Expertly mimicking a child’s earnest handiwork, the picture being incised into human flesh shows two stick-figure girls holding hands. The sun peeking out from behind a fluffy cloud overhead and a simple house in the distance resting on a wobbly horizon line complete the suburban domestic scene. Opie’s backdrop is a damask drapery in dark green, red’s vivifying complementary color. The drapery slyly recalls Renaissance artist Hans Holbein’s famous double portrait of “The Ambassadors,” rife with undertones of deadly religious discord during the reign of the much-married Henry VIII.
Opie’s blood-soaked image was made following a painful romantic breakup with a longtime girlfriend. Home was torn asunder.

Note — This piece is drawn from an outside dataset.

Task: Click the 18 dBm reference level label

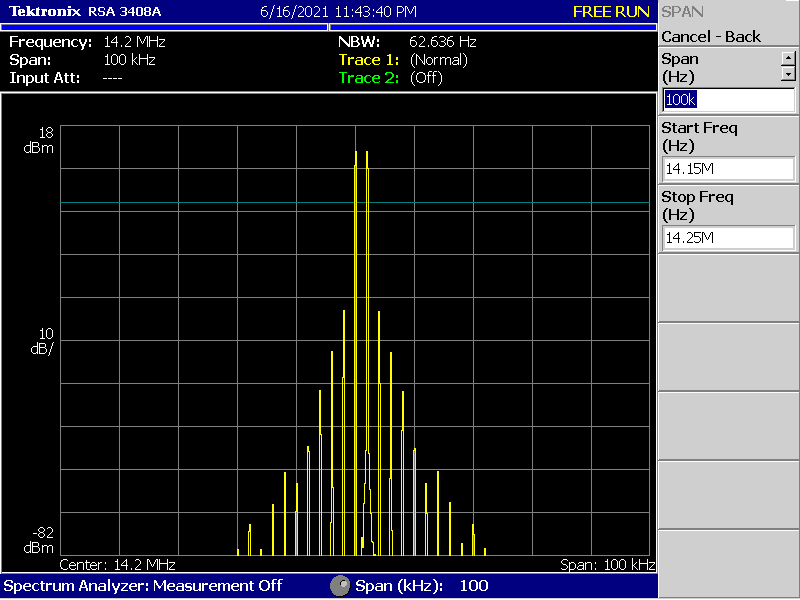Action: pos(40,140)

It also resounds with the mix of unspeakable indifference and cruelty around AIDS, a blood-borne disease whose sufferers were being ignored or attacked by venomous anti-LGBTQ+ conservatives in the politically powerful religious right. In a timeline of the medical emergency, then nearing its peak, “Self-Portrait/Cutting” coincides with the deaths of ballet dancer Rudolf Nureyev and tennis champion Arthur Ashe; the long-delayed establishment of a White House Office of National AIDS Policy by President Clinton; Tony Kushner’s Tony Award and Pulitzer Prize for “Angels in America,” his brilliant theatrical meditation on the social intersections between the disease and homosexuality; and more.
An outrageous coalition of fundamentalist Protestant and Catholic theocrats was behind the AIDS-era assaults, blocking government action. Some of the same censorious actors prominent as Opie was shooting her landmark photograph a generation ago are still at work today; in January alone, more than 275 anti-LGBTQ bills were introduced in statehouses across the country.

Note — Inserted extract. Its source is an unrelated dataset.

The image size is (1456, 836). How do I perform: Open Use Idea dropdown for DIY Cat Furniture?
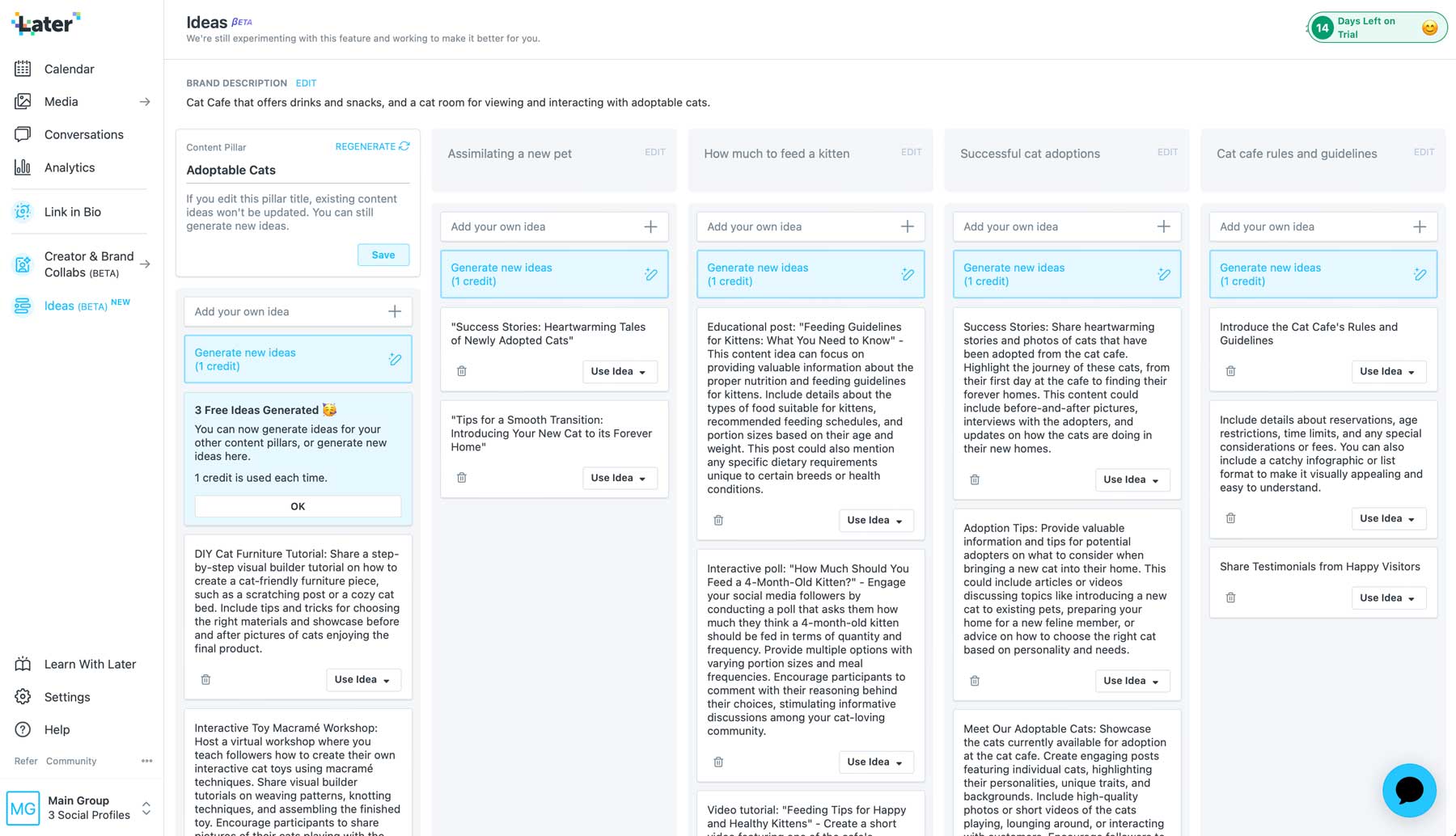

The bloodstained sorrow carved into the artist’s body still weeps, aggravated by the Supreme Court’s brutal 2022 anti-abortion decision that gutted women’s control of their own bodies. Opie titled her exhibition “harmony is fraught,” underlining current anxieties. Historical survey shows in commercial galleries don’t often speak with a timely voice, but this one does.